◆ WORK INSTRUCTIONS
From the data, copy out every line in which the word "Power" appears.
═════ SOURCE DATA ═════
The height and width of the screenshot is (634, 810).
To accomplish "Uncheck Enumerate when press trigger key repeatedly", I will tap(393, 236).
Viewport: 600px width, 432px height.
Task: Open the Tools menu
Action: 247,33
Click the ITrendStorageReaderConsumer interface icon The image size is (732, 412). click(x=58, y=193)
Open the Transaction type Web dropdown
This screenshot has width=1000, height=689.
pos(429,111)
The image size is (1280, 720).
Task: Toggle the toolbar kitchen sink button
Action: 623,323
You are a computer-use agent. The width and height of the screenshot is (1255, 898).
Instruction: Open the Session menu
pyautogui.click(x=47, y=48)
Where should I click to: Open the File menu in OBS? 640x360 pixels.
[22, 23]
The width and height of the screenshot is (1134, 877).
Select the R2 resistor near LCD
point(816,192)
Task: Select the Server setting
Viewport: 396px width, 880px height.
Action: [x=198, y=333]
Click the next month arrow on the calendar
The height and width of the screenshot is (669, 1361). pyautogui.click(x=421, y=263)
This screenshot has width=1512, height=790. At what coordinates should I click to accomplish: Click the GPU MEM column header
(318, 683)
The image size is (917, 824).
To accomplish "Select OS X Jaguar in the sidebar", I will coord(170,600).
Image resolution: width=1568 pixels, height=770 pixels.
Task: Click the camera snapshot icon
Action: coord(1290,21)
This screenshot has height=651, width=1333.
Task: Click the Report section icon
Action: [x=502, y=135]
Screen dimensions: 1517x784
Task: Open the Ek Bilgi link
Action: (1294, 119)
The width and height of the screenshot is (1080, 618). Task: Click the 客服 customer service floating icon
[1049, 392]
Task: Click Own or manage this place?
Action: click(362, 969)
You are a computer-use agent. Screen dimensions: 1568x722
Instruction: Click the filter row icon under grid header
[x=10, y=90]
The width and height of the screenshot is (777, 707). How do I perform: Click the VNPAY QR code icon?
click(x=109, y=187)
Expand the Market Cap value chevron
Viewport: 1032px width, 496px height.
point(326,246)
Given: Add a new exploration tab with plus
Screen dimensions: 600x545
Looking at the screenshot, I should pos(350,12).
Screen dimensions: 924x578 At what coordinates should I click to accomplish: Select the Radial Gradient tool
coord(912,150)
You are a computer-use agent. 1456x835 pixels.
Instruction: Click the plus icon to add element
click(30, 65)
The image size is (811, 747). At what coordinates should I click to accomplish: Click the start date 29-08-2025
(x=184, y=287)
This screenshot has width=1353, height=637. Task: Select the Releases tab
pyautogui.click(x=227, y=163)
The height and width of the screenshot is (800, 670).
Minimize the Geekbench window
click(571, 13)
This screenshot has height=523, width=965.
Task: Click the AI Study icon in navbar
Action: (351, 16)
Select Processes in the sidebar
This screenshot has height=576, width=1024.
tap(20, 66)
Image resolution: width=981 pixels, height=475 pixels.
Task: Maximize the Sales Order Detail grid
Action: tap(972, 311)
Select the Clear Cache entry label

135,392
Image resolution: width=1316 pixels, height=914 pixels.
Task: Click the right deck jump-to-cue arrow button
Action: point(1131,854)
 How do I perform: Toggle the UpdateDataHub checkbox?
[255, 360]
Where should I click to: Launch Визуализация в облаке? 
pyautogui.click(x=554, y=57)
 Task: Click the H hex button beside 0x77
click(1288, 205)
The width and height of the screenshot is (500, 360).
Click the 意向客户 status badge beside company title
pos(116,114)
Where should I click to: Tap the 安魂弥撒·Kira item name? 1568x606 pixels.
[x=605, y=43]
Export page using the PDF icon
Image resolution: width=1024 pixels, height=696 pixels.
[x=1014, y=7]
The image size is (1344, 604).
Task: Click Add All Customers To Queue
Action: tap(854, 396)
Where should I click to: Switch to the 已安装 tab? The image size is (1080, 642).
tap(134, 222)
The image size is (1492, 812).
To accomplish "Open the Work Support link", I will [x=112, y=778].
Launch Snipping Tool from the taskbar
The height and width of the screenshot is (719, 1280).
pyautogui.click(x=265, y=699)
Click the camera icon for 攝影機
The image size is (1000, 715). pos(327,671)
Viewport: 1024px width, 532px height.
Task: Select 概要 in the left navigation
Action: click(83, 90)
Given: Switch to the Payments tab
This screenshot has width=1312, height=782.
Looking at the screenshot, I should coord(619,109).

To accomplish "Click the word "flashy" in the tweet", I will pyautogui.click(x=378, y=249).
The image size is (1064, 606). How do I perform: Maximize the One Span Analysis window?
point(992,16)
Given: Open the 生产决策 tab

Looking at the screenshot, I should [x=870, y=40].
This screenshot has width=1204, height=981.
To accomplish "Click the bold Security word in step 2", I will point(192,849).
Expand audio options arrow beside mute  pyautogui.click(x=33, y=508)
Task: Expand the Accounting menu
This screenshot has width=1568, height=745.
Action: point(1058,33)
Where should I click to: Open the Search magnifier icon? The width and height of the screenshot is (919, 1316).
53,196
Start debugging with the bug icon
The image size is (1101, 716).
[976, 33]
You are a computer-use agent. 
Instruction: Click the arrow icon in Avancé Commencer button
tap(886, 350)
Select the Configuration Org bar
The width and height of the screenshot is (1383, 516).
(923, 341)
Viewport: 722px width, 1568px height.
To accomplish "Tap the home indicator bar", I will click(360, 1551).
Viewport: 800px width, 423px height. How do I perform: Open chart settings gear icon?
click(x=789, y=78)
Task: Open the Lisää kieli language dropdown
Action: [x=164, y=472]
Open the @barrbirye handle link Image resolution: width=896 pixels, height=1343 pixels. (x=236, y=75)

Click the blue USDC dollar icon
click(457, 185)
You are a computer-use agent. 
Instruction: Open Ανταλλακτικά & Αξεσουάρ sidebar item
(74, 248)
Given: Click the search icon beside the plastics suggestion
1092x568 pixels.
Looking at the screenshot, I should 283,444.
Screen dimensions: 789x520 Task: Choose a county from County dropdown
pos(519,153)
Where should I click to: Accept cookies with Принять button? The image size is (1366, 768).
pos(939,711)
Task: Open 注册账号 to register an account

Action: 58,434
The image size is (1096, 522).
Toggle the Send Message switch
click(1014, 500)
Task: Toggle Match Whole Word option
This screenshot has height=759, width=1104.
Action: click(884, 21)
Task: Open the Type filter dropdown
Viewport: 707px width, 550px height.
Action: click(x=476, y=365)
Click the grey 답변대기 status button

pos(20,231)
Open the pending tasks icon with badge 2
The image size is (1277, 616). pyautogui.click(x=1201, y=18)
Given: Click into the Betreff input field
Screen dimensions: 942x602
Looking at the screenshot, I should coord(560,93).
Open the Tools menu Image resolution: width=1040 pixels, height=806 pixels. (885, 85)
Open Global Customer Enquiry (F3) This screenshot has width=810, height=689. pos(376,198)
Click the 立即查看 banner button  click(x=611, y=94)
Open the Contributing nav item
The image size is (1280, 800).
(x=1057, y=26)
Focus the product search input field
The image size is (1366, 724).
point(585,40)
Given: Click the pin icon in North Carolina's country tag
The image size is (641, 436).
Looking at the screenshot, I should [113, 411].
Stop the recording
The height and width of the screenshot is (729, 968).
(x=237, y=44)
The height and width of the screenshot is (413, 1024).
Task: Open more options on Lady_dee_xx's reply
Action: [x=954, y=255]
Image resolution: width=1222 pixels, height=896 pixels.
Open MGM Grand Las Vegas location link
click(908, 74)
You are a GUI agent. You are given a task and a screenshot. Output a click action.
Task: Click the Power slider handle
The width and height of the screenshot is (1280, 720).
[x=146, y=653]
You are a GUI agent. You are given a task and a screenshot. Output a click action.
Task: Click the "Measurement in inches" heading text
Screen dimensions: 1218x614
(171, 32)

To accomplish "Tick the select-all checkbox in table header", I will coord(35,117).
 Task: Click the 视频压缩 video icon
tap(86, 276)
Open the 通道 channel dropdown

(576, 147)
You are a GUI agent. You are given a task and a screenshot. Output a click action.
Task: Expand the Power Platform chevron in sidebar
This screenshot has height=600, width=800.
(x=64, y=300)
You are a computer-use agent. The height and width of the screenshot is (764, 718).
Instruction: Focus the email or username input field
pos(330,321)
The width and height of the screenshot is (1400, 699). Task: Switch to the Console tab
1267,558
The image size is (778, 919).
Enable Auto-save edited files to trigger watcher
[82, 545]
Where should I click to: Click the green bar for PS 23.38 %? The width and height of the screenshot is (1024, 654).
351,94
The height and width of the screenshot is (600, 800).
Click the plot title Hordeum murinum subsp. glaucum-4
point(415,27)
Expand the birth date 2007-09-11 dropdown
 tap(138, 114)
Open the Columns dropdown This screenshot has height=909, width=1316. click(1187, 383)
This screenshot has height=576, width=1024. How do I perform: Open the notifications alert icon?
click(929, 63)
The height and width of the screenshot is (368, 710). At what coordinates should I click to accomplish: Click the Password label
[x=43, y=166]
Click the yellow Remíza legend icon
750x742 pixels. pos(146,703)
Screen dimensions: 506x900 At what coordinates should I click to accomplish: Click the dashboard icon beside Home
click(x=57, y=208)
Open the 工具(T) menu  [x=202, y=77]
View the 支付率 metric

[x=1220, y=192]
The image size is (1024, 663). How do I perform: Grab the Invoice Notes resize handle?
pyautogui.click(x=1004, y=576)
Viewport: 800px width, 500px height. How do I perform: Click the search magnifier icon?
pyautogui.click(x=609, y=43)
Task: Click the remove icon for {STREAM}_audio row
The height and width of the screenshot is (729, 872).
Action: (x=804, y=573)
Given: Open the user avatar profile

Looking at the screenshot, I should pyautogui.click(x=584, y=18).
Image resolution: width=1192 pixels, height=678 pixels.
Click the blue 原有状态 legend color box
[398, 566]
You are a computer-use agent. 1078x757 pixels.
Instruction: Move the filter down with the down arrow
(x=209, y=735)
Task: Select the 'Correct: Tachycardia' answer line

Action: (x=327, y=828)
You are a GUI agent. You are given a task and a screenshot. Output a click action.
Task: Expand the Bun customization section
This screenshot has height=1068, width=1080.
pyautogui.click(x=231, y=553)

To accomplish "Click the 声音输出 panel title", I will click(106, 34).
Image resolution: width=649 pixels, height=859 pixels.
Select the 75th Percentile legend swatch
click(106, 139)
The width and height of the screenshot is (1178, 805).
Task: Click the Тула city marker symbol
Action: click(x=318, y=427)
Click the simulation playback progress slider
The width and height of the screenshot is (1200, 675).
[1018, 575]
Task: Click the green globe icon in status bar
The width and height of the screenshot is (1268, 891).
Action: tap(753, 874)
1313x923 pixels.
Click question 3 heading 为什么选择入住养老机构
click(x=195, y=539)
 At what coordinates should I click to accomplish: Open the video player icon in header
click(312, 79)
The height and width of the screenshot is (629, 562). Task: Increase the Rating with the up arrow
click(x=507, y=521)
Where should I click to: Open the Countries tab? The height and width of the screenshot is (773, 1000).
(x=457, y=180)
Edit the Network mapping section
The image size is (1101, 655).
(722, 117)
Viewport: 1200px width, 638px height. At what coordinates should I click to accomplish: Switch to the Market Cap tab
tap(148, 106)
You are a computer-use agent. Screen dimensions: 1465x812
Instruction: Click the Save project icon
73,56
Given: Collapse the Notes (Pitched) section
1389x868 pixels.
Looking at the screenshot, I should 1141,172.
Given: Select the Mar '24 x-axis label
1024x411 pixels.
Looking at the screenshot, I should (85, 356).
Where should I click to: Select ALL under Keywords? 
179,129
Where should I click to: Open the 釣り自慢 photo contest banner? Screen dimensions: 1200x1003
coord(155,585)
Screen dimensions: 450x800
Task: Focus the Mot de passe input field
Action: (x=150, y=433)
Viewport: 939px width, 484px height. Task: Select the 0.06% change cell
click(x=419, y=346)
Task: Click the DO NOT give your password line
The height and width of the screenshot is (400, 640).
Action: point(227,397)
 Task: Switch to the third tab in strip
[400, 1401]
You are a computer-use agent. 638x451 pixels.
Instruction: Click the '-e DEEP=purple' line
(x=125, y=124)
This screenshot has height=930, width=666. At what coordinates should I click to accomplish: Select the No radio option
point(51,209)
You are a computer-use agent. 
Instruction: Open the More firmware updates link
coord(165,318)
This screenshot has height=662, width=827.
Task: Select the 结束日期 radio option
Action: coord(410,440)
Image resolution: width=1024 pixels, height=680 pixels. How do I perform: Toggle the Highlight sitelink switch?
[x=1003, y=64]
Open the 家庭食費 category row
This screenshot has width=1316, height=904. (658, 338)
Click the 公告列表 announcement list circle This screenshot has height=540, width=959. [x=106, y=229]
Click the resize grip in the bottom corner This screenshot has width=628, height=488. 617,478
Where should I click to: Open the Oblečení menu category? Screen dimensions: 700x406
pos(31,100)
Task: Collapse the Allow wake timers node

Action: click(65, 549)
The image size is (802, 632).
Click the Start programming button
═════
◆ SOLUTION FOR THIS EXERCISE
Task: Click the Power slider handle
Task: Expand the Power Platform chevron in sidebar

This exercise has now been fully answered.